• _DIRECTIONS_: Transcribe, word for word, the stretch of lines from the start of the records through the line containing "tap(75, 36)".

* BEGIN DATA *

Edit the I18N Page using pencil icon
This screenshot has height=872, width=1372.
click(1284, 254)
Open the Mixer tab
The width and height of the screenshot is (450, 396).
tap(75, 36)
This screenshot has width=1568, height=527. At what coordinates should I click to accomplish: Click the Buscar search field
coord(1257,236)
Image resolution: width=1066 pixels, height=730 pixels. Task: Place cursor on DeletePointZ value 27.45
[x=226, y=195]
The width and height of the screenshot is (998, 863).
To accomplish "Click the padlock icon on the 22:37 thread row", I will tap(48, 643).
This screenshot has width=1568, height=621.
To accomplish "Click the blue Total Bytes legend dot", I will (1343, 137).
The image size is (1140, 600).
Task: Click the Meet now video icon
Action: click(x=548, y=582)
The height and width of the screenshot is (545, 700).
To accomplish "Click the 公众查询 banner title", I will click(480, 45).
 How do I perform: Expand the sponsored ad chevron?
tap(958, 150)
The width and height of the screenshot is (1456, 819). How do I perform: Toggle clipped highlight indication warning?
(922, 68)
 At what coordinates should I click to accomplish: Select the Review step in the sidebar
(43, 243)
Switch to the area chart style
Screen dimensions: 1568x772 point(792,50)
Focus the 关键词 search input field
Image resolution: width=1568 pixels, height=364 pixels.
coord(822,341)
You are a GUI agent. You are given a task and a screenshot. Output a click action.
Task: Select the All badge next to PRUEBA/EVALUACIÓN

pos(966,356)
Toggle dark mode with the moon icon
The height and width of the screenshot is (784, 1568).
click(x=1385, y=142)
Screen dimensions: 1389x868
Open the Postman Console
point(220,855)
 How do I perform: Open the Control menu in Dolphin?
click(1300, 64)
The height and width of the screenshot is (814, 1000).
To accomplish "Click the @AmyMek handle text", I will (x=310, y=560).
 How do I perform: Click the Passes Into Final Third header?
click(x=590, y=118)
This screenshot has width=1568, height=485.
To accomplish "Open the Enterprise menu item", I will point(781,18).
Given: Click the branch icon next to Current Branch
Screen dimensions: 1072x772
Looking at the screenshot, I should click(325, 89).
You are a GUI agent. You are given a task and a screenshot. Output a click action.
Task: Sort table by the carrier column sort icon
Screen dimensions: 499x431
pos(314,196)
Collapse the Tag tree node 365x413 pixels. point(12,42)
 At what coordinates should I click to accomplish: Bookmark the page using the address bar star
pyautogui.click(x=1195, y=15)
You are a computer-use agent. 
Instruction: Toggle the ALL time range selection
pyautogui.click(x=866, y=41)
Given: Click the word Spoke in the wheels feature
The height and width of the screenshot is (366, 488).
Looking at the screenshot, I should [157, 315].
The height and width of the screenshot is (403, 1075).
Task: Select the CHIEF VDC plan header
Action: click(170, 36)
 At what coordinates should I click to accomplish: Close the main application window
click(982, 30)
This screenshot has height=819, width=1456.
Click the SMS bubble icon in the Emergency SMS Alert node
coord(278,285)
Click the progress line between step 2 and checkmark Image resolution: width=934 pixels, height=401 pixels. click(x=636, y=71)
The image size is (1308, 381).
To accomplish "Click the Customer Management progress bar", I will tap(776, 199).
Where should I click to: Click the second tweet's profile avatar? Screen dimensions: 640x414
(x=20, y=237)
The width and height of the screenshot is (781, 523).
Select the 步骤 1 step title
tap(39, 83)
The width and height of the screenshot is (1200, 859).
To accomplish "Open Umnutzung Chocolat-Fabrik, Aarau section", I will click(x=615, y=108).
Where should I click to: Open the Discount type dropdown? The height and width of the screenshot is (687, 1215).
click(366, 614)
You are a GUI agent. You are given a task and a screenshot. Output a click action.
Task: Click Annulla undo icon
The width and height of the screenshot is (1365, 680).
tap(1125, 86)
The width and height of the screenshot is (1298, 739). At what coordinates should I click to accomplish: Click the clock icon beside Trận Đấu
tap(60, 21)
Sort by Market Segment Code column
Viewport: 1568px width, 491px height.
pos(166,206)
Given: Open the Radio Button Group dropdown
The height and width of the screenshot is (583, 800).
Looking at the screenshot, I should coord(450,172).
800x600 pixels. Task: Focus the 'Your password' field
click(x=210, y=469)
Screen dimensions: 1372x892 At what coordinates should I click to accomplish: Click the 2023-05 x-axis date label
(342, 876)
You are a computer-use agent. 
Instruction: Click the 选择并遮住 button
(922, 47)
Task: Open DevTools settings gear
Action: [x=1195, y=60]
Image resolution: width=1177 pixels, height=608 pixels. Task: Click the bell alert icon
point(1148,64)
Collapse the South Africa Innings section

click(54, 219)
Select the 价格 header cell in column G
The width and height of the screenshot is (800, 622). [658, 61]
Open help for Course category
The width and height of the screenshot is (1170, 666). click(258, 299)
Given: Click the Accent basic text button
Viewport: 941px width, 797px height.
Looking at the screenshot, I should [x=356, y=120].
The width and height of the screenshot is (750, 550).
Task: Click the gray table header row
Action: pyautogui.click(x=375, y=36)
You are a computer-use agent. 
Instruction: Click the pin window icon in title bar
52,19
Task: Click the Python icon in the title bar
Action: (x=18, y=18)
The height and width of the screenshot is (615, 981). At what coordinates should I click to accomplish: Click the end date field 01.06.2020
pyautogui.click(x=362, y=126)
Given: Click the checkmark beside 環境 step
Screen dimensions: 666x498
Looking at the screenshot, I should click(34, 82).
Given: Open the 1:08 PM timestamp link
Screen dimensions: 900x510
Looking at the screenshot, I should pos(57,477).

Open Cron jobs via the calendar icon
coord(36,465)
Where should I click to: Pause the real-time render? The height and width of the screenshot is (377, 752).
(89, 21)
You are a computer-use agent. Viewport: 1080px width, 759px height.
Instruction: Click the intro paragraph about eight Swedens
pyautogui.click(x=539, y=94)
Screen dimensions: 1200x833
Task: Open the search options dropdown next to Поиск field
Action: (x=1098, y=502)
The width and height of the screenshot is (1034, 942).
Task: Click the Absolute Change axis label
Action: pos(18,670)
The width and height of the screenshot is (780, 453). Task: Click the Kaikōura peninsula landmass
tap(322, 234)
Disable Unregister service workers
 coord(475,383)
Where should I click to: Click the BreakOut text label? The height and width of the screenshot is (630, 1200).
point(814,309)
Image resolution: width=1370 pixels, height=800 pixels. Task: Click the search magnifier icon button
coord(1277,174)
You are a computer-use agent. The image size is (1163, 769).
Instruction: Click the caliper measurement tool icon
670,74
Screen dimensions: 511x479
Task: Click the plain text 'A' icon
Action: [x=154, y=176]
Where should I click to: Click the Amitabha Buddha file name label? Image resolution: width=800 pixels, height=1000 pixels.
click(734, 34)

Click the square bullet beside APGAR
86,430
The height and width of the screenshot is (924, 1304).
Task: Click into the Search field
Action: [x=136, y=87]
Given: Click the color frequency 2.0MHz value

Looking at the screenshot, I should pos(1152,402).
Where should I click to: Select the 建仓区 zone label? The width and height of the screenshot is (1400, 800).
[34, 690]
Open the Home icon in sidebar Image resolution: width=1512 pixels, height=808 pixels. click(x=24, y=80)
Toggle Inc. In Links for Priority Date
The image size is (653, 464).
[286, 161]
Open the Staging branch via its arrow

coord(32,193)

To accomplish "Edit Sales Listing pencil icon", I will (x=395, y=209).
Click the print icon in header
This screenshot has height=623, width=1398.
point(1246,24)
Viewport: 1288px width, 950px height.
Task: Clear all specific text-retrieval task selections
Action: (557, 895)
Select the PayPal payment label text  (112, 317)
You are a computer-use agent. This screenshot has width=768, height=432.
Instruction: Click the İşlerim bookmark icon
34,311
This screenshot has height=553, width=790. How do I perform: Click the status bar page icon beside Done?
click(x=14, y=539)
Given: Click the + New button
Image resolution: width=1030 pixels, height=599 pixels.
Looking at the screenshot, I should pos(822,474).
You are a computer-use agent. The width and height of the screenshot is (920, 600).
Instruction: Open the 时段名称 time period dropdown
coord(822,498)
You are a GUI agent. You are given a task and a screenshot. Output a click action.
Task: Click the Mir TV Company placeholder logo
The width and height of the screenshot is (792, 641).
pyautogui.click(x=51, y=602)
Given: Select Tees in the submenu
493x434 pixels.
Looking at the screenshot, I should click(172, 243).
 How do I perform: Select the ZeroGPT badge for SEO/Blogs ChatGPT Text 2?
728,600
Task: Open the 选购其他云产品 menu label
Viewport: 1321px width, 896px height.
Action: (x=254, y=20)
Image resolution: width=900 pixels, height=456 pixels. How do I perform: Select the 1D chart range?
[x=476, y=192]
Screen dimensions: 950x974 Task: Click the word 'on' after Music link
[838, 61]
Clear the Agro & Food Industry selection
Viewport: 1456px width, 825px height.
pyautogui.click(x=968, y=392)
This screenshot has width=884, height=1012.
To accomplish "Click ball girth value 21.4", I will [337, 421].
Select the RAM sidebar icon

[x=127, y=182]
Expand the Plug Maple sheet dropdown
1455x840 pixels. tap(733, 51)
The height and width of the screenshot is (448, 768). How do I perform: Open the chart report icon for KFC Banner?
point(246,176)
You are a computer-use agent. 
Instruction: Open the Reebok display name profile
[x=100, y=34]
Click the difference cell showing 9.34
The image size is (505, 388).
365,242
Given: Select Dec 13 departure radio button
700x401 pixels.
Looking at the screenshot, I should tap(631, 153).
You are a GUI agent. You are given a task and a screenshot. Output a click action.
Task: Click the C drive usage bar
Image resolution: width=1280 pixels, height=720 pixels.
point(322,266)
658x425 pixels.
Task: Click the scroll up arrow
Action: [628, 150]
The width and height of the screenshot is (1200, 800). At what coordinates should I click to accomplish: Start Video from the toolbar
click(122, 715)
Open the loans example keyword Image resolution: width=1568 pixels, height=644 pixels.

* END DATA *

• _THE RESULT_:
Edit the I18N Page using pencil icon
This screenshot has height=872, width=1372.
click(1284, 254)
Open the Mixer tab
The width and height of the screenshot is (450, 396).
tap(75, 36)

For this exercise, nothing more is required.